→ **DESCRIPTION OF THE TASK**
Rewrite the items from the line that has "Open the 27 Jan27 meeting tab" through the line that has "pos(497,53)", replacing "ZUUL settings tab" with "ZUUL config tab" and keeping everything else unchanged. Give back only those lines.

→ **INPUT RECORDS**
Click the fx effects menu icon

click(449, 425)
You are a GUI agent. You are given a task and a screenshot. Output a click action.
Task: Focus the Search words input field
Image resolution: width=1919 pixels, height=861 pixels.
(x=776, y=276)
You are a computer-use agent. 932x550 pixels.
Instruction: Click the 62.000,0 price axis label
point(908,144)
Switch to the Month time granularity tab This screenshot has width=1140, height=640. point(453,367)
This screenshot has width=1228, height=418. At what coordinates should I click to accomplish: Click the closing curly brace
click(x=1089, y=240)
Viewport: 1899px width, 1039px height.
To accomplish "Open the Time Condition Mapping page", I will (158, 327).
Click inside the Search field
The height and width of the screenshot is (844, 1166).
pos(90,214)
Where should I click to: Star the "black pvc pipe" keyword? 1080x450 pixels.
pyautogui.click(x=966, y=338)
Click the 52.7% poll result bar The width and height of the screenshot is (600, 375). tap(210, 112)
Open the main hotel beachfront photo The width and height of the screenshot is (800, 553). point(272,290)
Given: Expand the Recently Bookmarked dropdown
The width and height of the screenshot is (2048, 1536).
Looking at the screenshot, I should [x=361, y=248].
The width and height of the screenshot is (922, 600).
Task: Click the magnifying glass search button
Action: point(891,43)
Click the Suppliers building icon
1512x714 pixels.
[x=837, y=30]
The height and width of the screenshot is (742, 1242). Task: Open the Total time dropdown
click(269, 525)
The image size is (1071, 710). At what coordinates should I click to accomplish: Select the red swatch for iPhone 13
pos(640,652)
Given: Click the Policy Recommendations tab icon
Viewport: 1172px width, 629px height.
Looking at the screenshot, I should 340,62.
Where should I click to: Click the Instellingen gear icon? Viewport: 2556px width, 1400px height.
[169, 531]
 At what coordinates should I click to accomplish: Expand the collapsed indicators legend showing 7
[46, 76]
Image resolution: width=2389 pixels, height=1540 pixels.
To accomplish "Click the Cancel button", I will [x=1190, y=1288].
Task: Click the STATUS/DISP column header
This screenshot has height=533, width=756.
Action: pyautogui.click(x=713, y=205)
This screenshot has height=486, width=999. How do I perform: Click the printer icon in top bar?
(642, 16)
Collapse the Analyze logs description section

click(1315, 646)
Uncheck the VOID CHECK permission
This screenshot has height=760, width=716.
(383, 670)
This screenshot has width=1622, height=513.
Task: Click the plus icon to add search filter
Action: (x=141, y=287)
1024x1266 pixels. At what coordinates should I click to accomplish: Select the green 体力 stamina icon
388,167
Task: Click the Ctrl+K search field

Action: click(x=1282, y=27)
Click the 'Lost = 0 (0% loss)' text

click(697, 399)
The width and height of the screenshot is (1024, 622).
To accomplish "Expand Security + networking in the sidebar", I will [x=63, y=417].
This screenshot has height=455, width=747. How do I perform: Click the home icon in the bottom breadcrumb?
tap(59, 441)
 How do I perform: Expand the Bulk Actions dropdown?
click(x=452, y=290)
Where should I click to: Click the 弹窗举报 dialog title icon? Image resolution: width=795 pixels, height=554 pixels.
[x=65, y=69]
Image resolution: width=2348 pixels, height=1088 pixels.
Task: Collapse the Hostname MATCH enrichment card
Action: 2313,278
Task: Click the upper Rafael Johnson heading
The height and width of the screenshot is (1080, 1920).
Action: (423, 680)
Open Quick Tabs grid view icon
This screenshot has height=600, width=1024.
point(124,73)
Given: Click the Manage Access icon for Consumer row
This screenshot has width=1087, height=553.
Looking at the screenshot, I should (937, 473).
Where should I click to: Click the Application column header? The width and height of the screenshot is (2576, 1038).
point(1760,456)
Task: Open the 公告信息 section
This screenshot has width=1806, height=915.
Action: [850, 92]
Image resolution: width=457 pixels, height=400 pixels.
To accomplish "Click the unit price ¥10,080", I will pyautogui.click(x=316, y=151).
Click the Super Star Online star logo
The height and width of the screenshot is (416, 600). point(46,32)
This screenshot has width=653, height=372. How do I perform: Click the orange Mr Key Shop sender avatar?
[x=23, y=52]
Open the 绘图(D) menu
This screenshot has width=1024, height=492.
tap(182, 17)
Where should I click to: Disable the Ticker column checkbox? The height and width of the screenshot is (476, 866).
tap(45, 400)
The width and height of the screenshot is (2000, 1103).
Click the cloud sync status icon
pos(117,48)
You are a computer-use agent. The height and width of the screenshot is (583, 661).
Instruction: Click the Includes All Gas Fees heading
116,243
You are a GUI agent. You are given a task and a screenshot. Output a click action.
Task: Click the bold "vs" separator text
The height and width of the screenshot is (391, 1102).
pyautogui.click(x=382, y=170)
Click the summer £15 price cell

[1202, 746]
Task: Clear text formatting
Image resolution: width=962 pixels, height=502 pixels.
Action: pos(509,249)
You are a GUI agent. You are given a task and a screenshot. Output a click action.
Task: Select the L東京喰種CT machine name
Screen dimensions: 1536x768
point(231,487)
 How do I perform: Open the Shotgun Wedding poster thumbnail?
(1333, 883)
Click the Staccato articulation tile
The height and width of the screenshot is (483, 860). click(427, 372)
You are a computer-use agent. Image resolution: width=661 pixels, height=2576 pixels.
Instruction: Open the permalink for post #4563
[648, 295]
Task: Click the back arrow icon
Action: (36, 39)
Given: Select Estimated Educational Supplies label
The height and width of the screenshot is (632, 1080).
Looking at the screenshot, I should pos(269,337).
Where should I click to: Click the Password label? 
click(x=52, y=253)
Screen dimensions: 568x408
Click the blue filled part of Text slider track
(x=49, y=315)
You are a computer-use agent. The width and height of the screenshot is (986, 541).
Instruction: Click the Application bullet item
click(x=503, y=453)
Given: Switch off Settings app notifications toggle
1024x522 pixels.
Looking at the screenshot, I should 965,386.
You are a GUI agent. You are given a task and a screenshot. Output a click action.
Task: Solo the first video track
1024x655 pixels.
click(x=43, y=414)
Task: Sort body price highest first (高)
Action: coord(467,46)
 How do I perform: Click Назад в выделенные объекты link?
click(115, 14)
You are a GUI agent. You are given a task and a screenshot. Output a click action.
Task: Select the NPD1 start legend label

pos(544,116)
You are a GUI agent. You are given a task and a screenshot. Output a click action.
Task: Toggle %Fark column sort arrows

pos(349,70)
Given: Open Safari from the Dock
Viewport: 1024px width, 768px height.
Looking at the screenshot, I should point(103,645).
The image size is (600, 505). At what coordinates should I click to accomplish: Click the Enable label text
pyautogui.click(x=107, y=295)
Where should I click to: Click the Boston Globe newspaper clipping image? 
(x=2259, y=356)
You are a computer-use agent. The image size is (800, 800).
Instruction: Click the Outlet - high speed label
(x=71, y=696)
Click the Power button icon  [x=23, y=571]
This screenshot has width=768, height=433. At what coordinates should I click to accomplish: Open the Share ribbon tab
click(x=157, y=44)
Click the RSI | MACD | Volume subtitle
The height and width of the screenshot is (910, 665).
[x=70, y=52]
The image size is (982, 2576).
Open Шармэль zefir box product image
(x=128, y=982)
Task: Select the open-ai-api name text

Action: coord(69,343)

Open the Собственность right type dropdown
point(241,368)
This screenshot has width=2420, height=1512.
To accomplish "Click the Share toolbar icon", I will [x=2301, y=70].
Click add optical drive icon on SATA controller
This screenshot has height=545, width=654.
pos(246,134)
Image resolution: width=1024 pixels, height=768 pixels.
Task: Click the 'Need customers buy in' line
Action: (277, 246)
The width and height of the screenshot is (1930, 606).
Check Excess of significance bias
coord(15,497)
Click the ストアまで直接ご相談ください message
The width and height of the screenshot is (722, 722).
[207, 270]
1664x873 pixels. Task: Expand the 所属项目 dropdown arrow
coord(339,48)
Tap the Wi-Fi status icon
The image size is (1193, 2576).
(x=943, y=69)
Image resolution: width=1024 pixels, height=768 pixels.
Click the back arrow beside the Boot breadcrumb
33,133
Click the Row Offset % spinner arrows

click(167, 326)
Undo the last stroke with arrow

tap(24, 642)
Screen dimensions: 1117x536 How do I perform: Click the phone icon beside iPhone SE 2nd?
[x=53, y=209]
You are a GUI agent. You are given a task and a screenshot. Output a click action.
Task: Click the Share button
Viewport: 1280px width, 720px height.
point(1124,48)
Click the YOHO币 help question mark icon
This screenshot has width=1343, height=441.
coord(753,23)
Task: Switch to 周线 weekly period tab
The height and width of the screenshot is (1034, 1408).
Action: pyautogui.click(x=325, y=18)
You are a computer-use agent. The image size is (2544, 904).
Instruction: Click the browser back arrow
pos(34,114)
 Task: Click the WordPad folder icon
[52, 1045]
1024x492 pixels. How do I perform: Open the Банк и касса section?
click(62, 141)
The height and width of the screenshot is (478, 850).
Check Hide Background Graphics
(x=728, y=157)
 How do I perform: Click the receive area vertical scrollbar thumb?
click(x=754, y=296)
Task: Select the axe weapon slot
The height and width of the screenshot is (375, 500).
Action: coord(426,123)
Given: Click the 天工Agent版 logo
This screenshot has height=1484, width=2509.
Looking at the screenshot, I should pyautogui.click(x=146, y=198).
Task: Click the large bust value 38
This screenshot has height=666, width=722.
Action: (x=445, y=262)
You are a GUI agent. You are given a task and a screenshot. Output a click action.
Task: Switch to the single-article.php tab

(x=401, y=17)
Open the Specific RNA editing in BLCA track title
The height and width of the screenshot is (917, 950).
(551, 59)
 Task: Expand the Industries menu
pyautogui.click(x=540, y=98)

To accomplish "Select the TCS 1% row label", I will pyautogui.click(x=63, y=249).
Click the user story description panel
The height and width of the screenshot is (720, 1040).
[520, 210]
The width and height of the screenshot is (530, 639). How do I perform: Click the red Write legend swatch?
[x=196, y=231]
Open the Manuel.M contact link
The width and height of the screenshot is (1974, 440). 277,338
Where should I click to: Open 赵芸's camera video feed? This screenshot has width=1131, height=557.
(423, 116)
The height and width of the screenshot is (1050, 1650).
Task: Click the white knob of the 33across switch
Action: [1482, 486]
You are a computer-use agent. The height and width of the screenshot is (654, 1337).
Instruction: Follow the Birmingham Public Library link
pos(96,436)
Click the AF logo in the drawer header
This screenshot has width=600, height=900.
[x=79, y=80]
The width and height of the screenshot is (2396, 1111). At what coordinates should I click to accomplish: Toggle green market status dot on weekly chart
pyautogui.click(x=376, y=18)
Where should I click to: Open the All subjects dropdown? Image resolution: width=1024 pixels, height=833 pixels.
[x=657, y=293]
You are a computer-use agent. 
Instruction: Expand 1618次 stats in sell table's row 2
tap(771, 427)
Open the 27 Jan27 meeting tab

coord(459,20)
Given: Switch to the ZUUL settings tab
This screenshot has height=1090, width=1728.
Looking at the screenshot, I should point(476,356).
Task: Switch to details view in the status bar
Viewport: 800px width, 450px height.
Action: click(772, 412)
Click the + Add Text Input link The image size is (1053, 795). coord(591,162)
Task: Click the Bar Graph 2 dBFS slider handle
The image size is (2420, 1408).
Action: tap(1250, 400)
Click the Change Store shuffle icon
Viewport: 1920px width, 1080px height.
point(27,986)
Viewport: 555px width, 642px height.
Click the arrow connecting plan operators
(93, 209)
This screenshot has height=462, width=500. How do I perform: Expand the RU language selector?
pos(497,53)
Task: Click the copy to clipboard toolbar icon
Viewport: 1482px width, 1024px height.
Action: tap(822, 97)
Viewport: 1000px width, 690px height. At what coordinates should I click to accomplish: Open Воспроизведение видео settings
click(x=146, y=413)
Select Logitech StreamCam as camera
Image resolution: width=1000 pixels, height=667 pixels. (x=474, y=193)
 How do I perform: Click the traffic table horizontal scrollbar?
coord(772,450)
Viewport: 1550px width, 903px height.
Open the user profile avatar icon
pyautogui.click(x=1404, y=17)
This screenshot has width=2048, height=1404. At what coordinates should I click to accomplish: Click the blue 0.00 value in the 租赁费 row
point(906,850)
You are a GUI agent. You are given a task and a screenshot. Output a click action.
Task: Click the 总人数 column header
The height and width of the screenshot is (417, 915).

→ **EXERCISE RESPONSE**
Open the 27 Jan27 meeting tab

coord(459,20)
Given: Switch to the ZUUL config tab
This screenshot has height=1090, width=1728.
Looking at the screenshot, I should point(476,356).
Task: Switch to details view in the status bar
Viewport: 800px width, 450px height.
Action: click(772, 412)
Click the + Add Text Input link The image size is (1053, 795). coord(591,162)
Task: Click the Bar Graph 2 dBFS slider handle
The image size is (2420, 1408).
Action: tap(1250, 400)
Click the Change Store shuffle icon
Viewport: 1920px width, 1080px height.
point(27,986)
Viewport: 555px width, 642px height.
Click the arrow connecting plan operators
(93, 209)
This screenshot has height=462, width=500. How do I perform: Expand the RU language selector?
pos(497,53)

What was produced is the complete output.